The Conference theme is “Participation and Democratization of Knowledge: New Convergences for Reconciliation.” The theme recognizes emerging understandings of knowledge democracy, convergences among those creating knowledge through diverse approaches grounded in participatory frameworks, and the place of such approaches in reconciliations associated with the end of social conflicts. A special feature of the five-day gathering is the celebration of the 40th Anniversary of the First World Symposium of Participatory Action Research (PAR), held in Cartagena and convened by Colombian sociologist Orlando Fals Borda (1925-2008) and others. The life and work of Fals Borda and other PAR pioneers will be highlighted throughout the conference and the days leading up to it in conjunction with the 150th Anniversary of the founding of the National University of Colombia.
Action research itself is extremely diverse, both thematically and methodologically. Its networks and communities are engaged in committed work building social solidarities, emancipatory and adult education, valuing diverse experiences through participatory knowledge approaches, empowerment in policy / advocacy, transforming gender power, making new knowledges and grassroots transformations visible, networking for change, forging post colonial / post-neo-liberal development pathways, to name just a few themes! It might be said that the boundaries for action research are fuzzy rather than hard.
The global assembly on knowledge democracy provides an opportunity to open to a different fuzzy boundary. This does not challenge the delineations people have made within action research and participatory research communities. It does not challenge the identity of action research at all. It is an invitation to see AR approaches within a new context, the one outlined by Santos and others in the knowledge democracy space. That is to say that AR is not the only space working on knowledge democracy, there are others: the World Social Forum, the Peer to Peer movement, the Commons movement, to name a few.
Action researchers at the global assembly will not be asked to ‘let go’ of their identity within the global action research community, but simply to play in a different space that is part of a different context of social and global transformation. There could be, over time, rich connections between the AR communities and others in the knowledge democracy space that will enrich many sides in the work of transforming knowledge-power. These connections reflect what Orlando Fals Borda addressed as “participatory convergence” at the 1997 World Conference for Participatory Convergence in Knowledge, Space and Time .
From a practical point of view, the first global assembly will be primarily composed of people in the global orbit of action research. Even if the assembly was defined using the more open fuzzy logic and included other transformation focused networks, it is likely that the vast majority of people attending the first assembly will be from the AR space, in particular as it follows several days of an action research conference.
Thus from a practical position, the first assembly could in name keep the meeting inclusive using the broad fuzzy boundary of knowledge democracy, while recognizing that practically only a few people from other networks (e.g. WSF, P2P, Commons) likely would be active participants in the assembly.
If subsequent meetings happen in later years, or as a web platform develops, they can be inclusive of the broader knowledge democracy space and develop in this way, with the discussions of the first assembly serving as sources for further consideration in developing the broader space.

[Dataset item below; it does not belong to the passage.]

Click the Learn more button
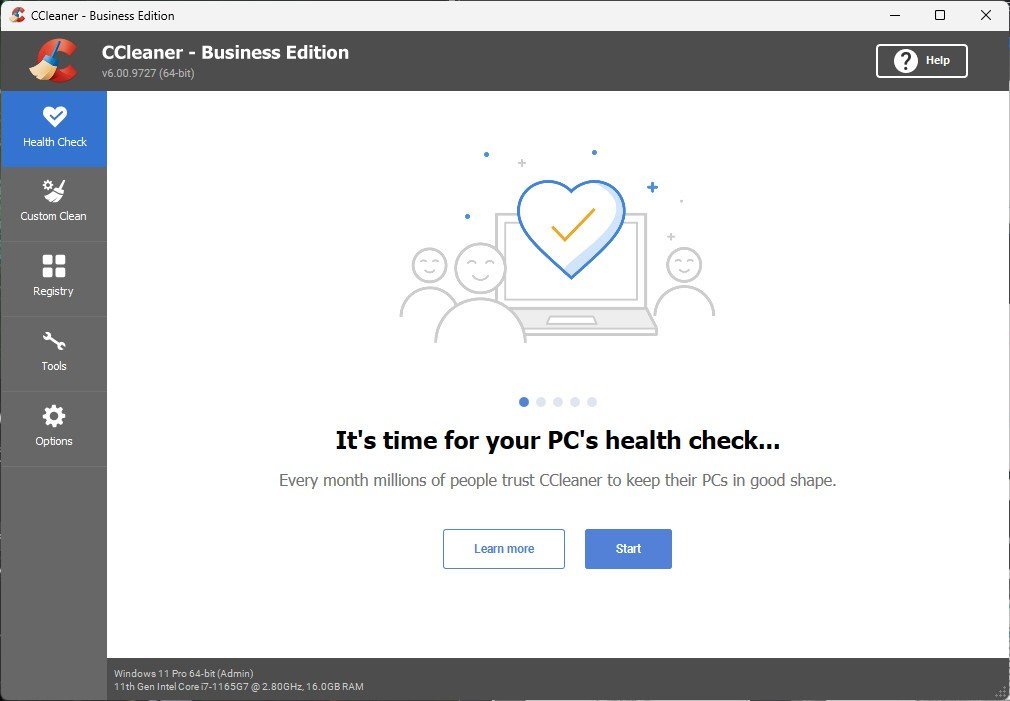The height and width of the screenshot is (701, 1010). (504, 549)
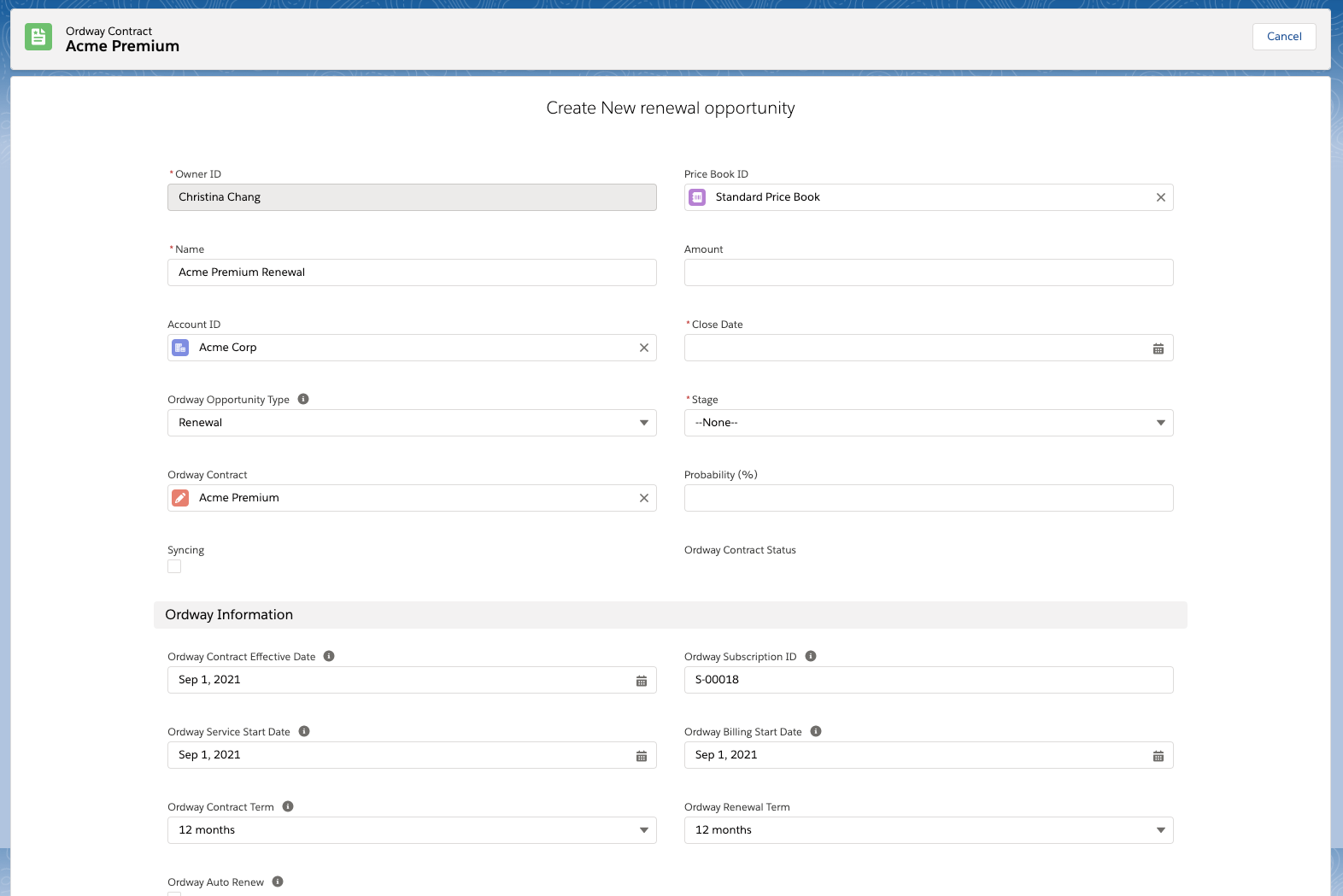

See this short interview by Dr. Lonnie Rowell, to understand the contours of what Knowledge Democracy is and its relationship to democracy.
 Fals Borda, O. (Ed.) (1998). People’s participation: Challenges ahead. New York: Apex Press. This book, “compiled and analyzed” by Fals Borda, is a collection and synthesis of presentations and discussions at the 1997 gathering in Cartagena. The 1997 World Conference was, as Fals Borda described it, “a Participatory Convergence because two series of sister trends came together” (p. xi). The first was the 20th reunion of the 1977 First World Symposium of Participatory Action Research held in Cartagena. The second was the convening in Cartagena of the 8th World Congress organized by the Australian Action Learning, Action Research, and Process Management Association (ALARPM, later changed to ALARA).